School starts back up again next week. Praise the lord! Back to school means back to school shopping. Despite upcoming trips threatening to drain my back account, I knew I had to at least get the kids new shoes for school. Especially seeing as how Theo’s current shoes smell like cat piss and cabbage…at the same time. So away we went to go buy new rocket boosters shoes. Naturally that day became the best ever as the kids got to wear the new shoes out of the store (shopping highlight for all kids) AND for the rest of the day. Mind you, this was not until I threatened them both with their lives if they so much as got a speck of dirt on them. “Run, jump, whatever…but get them dirty and you are both done. Got it? Good.”

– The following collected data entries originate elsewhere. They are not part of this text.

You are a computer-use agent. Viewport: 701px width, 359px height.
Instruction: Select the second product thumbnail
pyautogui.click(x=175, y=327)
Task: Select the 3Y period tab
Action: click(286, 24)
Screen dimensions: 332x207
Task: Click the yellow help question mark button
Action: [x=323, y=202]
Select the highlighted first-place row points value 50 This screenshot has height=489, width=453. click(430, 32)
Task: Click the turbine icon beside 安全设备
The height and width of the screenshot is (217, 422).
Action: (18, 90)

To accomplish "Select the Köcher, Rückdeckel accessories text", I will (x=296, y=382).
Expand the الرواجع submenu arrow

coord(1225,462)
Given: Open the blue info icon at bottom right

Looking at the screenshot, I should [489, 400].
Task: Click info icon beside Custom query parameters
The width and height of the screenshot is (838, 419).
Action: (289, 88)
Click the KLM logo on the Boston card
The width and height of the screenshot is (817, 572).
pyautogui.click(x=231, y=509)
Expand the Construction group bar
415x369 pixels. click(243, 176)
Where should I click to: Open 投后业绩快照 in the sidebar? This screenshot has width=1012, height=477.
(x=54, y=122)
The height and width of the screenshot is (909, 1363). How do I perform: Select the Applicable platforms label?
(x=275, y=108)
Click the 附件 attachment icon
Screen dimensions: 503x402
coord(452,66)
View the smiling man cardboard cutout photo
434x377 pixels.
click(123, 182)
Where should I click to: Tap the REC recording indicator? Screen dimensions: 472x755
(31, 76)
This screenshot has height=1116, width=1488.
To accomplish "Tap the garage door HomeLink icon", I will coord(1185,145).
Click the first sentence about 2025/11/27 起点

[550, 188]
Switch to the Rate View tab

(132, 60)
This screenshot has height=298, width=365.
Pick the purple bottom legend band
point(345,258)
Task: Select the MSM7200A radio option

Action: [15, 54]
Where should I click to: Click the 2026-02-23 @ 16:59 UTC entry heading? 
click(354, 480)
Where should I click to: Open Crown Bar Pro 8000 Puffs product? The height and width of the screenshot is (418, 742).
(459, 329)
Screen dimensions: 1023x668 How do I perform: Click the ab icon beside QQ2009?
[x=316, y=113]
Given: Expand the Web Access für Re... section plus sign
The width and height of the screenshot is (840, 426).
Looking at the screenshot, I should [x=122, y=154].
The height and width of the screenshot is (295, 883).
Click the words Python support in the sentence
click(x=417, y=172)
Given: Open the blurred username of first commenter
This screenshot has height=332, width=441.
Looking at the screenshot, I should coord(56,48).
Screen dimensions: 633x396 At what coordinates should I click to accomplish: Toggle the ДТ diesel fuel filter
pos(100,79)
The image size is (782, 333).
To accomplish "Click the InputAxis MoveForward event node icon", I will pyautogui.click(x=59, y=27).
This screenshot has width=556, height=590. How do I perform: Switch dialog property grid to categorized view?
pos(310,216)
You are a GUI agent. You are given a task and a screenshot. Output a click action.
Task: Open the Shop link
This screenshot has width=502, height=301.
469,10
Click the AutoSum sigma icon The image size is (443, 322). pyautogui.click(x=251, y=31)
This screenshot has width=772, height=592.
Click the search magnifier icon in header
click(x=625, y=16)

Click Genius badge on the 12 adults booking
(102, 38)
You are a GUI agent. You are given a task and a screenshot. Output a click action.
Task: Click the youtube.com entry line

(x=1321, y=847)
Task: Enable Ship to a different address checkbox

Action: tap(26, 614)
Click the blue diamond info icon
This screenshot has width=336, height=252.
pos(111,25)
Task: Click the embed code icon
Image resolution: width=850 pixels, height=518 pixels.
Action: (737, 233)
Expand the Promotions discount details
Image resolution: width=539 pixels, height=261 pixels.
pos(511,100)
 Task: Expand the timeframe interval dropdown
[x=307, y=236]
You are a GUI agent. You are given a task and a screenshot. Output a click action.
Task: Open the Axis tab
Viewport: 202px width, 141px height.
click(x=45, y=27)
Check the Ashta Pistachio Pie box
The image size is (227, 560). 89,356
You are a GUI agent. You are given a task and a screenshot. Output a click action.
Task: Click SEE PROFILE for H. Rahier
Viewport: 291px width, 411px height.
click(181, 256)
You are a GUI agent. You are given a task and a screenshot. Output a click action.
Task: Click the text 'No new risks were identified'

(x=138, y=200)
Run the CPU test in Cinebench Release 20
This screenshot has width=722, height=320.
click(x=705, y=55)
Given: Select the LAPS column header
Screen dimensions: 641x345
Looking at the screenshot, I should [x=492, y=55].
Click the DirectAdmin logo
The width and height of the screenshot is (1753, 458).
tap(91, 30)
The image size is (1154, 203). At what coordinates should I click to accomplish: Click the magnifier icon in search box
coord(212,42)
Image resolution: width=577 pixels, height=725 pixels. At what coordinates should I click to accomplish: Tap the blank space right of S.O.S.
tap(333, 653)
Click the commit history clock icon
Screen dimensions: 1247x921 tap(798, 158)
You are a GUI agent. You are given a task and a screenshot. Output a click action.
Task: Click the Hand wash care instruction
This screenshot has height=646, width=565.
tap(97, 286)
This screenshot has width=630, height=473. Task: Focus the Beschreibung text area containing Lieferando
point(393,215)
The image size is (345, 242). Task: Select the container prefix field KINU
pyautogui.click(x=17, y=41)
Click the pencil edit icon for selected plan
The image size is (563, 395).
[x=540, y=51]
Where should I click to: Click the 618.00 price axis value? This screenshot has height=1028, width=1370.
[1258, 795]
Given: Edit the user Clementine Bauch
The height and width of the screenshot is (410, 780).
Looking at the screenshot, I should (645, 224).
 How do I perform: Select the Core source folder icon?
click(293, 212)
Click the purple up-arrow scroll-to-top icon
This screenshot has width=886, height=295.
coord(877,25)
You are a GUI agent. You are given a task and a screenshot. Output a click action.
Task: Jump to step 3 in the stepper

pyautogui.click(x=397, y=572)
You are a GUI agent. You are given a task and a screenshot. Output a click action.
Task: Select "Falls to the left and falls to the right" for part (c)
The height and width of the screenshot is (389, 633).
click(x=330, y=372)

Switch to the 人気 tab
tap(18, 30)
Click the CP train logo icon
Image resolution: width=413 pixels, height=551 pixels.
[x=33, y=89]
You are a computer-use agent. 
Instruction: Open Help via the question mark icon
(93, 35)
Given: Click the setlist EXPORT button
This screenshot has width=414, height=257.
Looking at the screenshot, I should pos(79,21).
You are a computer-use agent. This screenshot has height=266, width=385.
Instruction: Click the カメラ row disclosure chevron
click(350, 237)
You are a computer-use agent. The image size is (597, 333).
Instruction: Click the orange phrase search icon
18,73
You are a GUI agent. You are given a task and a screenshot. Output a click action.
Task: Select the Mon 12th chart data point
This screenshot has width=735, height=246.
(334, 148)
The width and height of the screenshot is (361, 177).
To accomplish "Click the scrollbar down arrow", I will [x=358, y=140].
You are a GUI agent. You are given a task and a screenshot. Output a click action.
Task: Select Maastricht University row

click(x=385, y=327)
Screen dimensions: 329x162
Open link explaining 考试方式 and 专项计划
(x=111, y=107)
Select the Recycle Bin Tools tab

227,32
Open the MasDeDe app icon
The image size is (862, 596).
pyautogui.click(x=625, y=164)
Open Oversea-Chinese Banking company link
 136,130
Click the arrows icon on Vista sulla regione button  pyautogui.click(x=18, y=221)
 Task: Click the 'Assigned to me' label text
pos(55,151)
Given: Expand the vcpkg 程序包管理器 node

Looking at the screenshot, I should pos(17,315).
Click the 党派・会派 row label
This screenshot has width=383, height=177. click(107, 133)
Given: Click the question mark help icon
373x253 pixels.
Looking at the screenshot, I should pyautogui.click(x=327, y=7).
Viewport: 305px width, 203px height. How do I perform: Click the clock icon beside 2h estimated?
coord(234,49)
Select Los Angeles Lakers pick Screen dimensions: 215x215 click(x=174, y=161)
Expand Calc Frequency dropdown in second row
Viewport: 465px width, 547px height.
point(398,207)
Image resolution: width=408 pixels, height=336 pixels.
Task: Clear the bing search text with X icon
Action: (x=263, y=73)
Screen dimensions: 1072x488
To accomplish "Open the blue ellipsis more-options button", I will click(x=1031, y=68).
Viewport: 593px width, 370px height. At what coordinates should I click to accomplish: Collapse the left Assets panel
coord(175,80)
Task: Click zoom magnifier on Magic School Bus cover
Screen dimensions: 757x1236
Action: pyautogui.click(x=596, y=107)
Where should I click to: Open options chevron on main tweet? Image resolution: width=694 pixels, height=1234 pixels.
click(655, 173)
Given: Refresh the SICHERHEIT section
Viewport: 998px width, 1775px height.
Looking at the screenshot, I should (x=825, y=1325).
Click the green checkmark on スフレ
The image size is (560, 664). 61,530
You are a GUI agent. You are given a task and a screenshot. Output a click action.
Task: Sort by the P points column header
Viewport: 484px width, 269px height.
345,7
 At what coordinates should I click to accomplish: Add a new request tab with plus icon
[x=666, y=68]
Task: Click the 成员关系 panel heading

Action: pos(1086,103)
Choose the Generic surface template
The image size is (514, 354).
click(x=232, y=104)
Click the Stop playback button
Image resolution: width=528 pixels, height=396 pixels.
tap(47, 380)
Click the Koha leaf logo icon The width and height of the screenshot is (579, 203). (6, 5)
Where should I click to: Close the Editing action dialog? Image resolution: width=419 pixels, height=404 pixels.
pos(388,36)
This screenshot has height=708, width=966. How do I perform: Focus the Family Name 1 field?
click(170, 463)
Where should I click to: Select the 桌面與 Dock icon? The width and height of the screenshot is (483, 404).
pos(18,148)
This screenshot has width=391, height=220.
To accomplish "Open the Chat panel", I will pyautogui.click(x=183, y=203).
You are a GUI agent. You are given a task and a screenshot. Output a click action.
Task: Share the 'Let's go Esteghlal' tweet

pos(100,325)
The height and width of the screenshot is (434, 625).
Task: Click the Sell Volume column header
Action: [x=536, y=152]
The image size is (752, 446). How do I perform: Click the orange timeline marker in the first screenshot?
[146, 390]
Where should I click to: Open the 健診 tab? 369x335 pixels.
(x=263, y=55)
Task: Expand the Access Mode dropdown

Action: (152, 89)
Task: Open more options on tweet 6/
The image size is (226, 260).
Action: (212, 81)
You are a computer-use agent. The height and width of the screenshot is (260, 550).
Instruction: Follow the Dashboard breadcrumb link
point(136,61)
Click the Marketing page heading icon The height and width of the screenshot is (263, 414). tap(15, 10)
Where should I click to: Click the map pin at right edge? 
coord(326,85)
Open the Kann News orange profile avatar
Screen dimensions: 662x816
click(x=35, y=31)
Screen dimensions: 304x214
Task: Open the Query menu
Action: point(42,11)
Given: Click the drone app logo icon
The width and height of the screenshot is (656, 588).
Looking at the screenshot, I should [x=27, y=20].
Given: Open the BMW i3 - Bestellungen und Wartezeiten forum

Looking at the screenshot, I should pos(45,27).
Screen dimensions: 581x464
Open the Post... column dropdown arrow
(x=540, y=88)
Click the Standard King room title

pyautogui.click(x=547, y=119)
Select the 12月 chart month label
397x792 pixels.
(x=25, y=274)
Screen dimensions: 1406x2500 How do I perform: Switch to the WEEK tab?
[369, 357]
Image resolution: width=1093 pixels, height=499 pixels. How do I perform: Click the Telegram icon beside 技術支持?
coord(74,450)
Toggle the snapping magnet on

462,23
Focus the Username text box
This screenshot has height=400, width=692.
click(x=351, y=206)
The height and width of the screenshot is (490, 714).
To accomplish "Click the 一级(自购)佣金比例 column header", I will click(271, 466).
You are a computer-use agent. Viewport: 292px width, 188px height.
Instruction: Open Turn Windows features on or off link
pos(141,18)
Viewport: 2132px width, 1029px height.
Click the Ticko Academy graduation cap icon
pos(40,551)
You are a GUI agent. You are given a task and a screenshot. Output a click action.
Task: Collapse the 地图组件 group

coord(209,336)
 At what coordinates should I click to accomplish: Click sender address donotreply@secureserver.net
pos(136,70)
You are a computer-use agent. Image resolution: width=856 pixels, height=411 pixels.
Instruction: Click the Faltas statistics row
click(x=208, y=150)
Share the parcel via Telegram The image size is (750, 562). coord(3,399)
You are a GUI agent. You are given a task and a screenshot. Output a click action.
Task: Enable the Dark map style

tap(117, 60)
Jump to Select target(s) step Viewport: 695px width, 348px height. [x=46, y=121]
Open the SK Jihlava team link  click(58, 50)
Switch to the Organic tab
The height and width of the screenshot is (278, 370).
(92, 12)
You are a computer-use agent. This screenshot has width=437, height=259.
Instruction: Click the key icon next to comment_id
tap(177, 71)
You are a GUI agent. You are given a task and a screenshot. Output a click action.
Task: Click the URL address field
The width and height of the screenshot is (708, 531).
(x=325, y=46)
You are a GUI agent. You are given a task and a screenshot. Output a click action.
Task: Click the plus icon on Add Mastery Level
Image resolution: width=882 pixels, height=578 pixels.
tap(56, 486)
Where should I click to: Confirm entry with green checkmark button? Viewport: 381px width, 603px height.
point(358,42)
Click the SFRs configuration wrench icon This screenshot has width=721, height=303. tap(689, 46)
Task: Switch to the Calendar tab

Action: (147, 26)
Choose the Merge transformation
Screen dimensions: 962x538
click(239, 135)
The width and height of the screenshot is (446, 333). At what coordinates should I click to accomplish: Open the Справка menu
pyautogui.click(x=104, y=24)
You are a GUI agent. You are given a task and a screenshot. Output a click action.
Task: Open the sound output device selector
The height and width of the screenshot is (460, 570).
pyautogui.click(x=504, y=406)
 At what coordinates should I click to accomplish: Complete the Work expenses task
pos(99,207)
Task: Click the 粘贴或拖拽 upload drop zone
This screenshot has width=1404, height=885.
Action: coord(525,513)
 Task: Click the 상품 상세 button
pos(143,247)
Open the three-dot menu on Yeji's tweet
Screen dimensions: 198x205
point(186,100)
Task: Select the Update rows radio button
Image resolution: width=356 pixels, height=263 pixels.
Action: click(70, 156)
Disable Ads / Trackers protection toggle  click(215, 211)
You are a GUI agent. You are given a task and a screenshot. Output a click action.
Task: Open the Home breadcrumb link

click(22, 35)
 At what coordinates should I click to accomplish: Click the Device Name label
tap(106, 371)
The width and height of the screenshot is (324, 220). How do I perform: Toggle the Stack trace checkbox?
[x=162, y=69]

Both pairs of new shoes made it through the day still looking like new. Mission accomplished. Well done, minions! While folding laundry that night, I kept getting a slight whiff of poop. I knew Pheobe had pooped before she went to bed, so I naturally blamed the odor on her typically pungent poo. The next morning I woke up, went down stairs, and happened to look down at the pile of shoes. There it was. Dog poop. On the bottom of Theo’s new shoes. When I woke him up for the day being the awesome mom I am I whispered to him, “Theo, there’s dog poop on your new shoes.” I’m am fairly certain I have never seen Theo wake up so quickly.

“No way,” he said. “Not my on my shoes. Maybe on Pheobe’s, but not on mine.”

I assured him it was, in fact, on his shoes and walked out of the room. Fast forward a half hour. “Mommy, you were right, there IS dog poop on MY shoes.”

“Told ya so.”

“Mommy, I checked because I thought you were lying to me.”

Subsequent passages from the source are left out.